Extrait du texte:

================

M.H. : Encore une fois, je renvoie dos à dos extrême-gauche et extrême-droite. L’extrême-gauche, hélas plus politiquement correct, est devenue de fait l’alliée de l’islamisme qui sème la terreur et la mort dans le monde, en particulier en France.
Emmanuel Macron n’est pas illégitime, il a le droit de se porter candidat mais c’est un candidat de gauche, de gauche masquée mais de gauche quand même. J’ai beaucoup de réserves dans la mesure où il a été l’un des principaux – si ce n’est le principal – artisans de la politique économique de François Hollande, qui a échoué. Je vois mal comment il peut se dédouaner de la responsabilité qui est la sienne dans l’échec de ce quinquennat. C’est un homme de talent, mais qui est jeune et qui manque incontestablement d’expérience. Il a affirmé il y a quelques semaines qu’on enseignait dans les écoles juives la Torah plus que les savoirs fondamentaux, ce qui est faux. Il déclare aujourd’hui que la colonisation est un crime contre l’humanité, ce qui est aussi une ineptie. Par ailleurs, du point de vue moral, sa candidature me pose un problème, puisqu’elle sonne comme une trahison envers François Hollande, à qui il doit absolument tout.

================

Données enregistrées:
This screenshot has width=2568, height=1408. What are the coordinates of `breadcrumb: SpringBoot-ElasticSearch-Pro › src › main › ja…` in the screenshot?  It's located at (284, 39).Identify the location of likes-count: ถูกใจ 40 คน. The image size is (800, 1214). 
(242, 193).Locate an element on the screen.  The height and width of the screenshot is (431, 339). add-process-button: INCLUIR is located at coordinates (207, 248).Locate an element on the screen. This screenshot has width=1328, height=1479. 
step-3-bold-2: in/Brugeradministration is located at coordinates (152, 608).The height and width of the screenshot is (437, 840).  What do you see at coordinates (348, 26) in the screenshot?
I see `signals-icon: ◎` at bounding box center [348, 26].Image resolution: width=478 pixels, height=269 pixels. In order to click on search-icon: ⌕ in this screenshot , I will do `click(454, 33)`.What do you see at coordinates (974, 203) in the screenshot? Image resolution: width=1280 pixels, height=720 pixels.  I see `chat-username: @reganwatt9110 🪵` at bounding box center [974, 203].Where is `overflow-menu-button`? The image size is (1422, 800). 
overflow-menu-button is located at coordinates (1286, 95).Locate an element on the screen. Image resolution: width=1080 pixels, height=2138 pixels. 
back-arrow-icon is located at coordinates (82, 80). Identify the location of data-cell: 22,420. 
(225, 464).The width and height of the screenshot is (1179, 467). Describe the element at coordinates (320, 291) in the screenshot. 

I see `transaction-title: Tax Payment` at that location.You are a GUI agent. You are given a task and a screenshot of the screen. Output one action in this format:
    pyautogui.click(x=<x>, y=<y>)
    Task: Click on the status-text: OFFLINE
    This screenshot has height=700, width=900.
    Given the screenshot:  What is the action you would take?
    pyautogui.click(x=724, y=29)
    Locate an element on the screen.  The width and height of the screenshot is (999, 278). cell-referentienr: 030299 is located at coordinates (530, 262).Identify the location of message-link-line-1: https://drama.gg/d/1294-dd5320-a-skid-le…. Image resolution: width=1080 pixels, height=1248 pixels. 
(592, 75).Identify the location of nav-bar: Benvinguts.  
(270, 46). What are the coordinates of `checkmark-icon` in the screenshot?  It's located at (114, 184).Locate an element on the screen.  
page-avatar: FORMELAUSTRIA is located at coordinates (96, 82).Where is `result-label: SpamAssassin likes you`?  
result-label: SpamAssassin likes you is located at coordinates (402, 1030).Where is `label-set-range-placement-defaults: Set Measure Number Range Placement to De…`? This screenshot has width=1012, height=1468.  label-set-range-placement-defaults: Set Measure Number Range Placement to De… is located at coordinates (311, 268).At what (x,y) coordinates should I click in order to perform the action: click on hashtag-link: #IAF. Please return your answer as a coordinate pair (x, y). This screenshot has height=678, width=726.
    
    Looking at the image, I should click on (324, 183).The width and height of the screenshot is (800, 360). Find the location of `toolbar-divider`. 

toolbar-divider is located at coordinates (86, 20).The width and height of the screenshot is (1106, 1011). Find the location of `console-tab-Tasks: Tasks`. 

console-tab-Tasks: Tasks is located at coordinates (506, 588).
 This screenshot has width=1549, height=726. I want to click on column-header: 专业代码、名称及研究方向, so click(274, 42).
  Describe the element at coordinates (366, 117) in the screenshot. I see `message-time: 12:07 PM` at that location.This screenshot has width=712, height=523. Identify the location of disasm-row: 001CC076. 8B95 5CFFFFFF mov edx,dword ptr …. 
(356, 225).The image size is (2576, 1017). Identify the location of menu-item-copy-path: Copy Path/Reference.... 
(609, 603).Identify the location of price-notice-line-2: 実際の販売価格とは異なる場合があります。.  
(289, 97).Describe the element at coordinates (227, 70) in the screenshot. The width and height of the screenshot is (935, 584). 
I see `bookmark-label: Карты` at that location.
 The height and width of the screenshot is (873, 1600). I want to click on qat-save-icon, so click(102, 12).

================

Consigne: Relevez, s'il vous plaît, chaque courant politique ou idéologique nommé dans l'extrait sur la candidature d'Emmanuel Macron, en ne citant chacun qu'une fois.

Réponse:
- extrême-gauche
- extrême-droite
- islamisme
- gauche